Abstract

Fertilization and mowing are commonly used grassland management measures. However, an understanding of how plant, soil bacterial, and soil fungal diversity responds to these two management measures are limited. We ran a fertilization and mowing experiment using a completely randomized design for 7 years (from 2014 to 2020) to explore the effects of fertilization and mowing on plant, soil bacterial, and soil fungal diversity. We used one-way and two-way Analysis of Variance (ANOVA) to compare how fertilization and fertilization + mowing impacted plant, soil bacterial and fungal diversity. We also used a structural equation model to analyze the maintenance mechanisms about fertilization and mowing affecting plant, soil bacterial, and soil fungal diversity. Our ANOVA results showed that when nitrogen addition level was beyond 8 GNM-2YR-1, fertilization significantly reduced plant taxonomic and functional diversity.

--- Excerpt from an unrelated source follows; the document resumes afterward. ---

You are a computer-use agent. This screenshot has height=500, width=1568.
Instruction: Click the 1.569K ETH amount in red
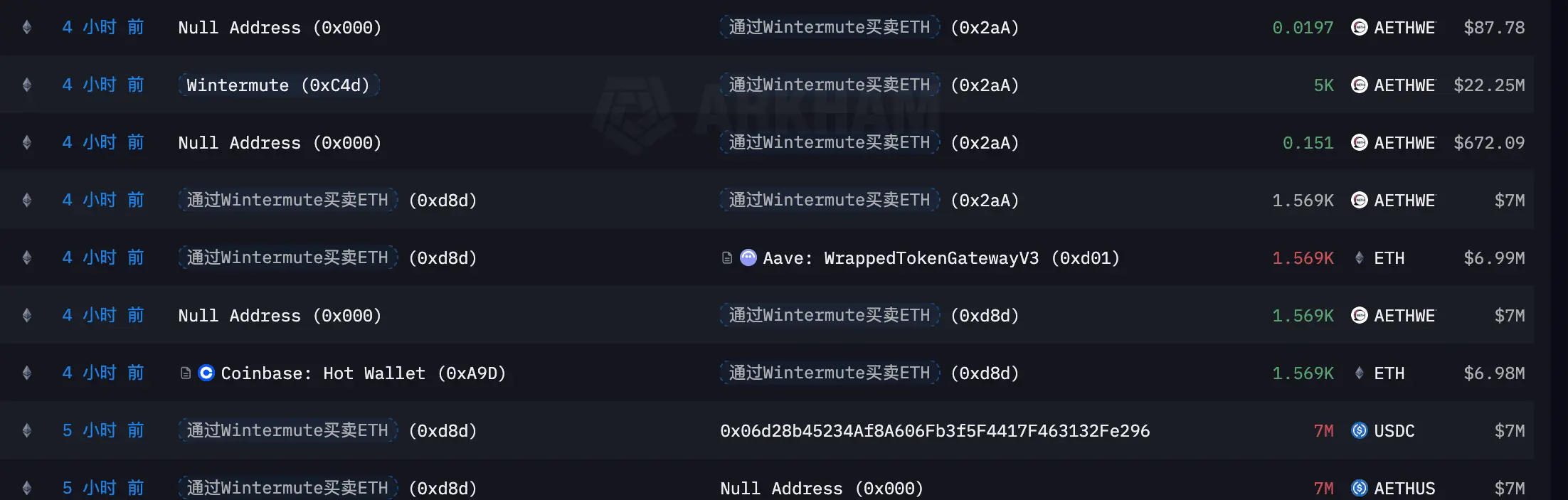click(x=1303, y=257)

However, the fertilization + mowing significantly increased plant diversity compared to fertilization. Fertilization and fertilization + mowing had no significant effect on soil bacterial and fungal diversity, but could change soil bacterial and fungal community structure by altering soil pH. Our structural equation model showed that fertilization reduced plant diversity mainly by increasing light competition in plant community and causing soil acidification. These results confirm light competition and soil acidification as maintenance mechanisms of fertilization and mowing affecting grassland plant diversity. Our findings highlight mowing can mitigate the adverse effects of fertilization on grassland plant diversity. However, the application of fertilization + mowing in grassland management needs to consider fertilization concentration.